Task objective:
Recast the listing below as a Markdown table with the columns Row and Line, one numbered row per line and blank lines omitted. Leave the pictures out of the table.

Material supplied:
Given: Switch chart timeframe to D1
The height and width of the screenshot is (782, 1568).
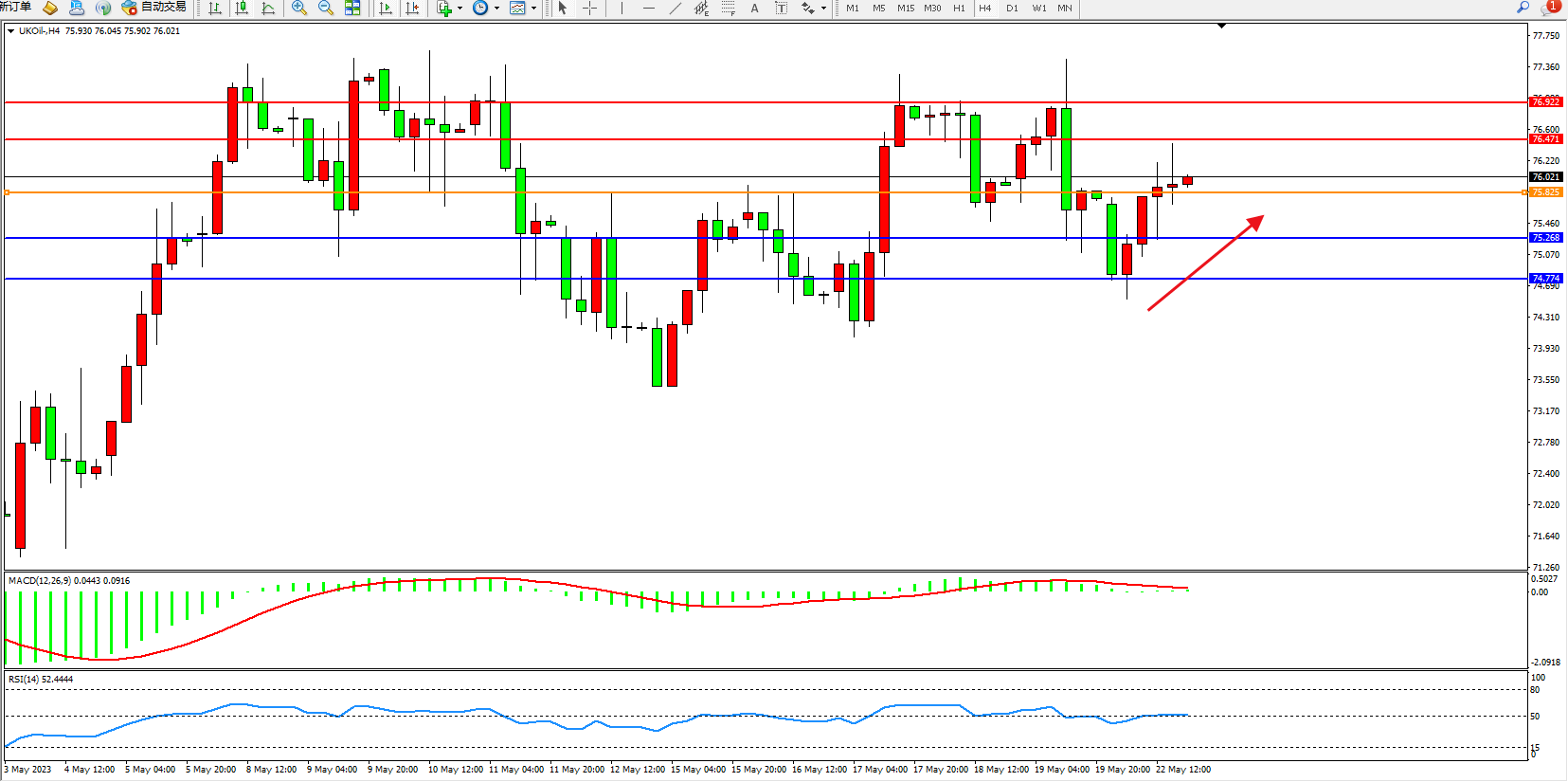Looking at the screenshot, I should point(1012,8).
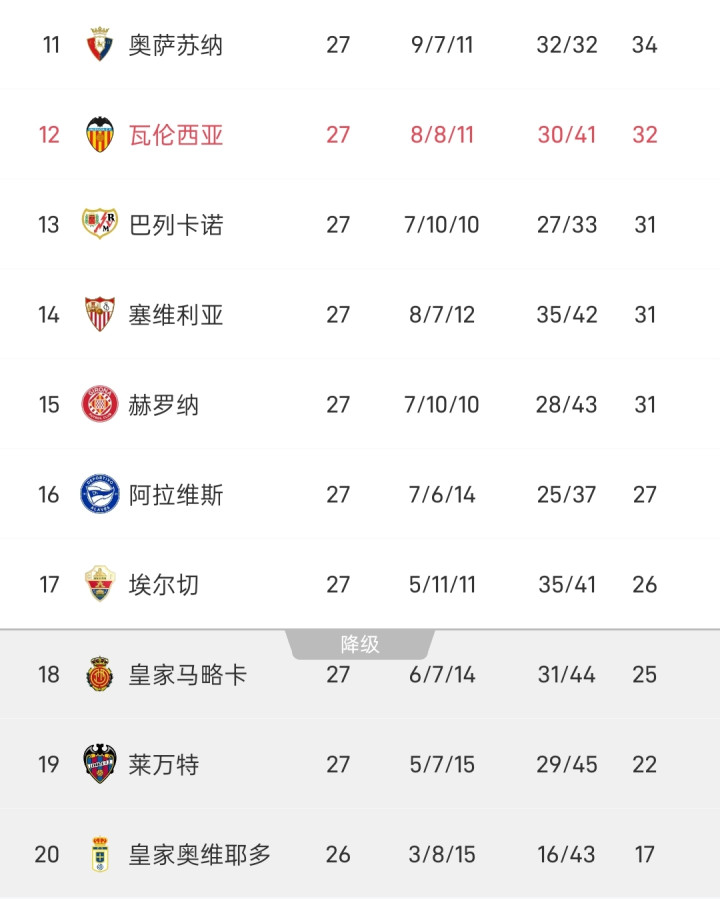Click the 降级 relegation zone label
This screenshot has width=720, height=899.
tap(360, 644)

Task output:
| Row | Line |
|---|---|
| 1 | Given: Switch chart timeframe to D1 |
| 2 | The height and width of the screenshot is (782, 1568). |
| 3 | Looking at the screenshot, I should point(1012,8). |
| 4 | Click the 降级 relegation zone label |
| 5 | This screenshot has width=720, height=899. |
| 6 | tap(360, 644) |